**PROBLEM TO WORK ON**
How many lines of the listing below contain the string "Choose"? Reply with the number alone.

**GIVEN DATA**
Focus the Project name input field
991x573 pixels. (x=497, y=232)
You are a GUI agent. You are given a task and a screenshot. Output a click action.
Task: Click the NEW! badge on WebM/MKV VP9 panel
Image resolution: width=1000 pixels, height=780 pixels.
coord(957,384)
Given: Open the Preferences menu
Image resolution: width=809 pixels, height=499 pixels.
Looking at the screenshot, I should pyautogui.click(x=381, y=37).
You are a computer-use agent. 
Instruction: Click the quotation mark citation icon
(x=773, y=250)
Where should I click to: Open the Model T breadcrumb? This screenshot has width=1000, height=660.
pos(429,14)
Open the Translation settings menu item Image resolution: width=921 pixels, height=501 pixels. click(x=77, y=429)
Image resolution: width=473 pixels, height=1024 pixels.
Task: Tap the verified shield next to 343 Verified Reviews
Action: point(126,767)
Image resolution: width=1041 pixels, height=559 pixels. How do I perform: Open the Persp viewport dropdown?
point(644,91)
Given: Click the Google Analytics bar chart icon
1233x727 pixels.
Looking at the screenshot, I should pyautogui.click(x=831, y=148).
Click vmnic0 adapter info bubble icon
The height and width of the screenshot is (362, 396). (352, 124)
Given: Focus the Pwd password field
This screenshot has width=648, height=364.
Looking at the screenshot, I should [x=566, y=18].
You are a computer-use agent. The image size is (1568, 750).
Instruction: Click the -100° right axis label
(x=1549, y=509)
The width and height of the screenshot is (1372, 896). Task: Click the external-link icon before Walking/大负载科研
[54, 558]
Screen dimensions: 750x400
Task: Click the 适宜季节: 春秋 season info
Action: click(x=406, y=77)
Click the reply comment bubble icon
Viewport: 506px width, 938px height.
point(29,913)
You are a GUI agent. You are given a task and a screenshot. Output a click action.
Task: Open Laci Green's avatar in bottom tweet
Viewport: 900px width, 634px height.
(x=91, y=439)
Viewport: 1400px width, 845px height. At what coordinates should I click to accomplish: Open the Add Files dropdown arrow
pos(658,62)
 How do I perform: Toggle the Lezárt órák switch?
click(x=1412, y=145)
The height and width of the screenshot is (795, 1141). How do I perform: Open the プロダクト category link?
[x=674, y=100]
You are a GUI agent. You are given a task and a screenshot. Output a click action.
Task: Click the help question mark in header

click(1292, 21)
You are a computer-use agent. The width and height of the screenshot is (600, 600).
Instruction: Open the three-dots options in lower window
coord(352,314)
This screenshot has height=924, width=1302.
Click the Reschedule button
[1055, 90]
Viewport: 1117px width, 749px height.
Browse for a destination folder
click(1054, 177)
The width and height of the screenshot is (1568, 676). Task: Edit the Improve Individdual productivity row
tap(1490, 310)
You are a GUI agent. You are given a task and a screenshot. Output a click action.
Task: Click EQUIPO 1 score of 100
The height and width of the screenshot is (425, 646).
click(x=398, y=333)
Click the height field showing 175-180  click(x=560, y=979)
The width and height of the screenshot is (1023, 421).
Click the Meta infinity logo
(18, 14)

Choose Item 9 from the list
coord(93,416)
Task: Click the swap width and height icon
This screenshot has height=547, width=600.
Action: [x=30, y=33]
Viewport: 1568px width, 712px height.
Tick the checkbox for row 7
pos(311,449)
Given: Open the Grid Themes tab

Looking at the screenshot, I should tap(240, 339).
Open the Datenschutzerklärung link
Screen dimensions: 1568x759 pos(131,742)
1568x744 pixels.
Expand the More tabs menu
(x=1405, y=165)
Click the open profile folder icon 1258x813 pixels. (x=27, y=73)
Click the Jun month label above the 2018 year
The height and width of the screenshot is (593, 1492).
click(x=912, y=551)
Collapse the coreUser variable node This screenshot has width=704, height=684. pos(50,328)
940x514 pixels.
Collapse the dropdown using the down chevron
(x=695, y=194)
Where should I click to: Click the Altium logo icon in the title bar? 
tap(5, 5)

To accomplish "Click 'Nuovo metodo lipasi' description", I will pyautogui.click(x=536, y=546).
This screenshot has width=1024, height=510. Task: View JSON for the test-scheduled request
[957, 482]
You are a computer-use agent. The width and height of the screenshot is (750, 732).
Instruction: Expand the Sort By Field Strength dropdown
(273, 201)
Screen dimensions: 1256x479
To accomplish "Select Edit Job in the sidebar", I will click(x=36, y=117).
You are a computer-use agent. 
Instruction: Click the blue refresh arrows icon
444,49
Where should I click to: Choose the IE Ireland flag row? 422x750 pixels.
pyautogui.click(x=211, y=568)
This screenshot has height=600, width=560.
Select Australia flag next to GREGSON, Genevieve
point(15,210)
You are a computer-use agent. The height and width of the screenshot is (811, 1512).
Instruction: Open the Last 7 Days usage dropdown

**ANSWER FOR THE TASK**
2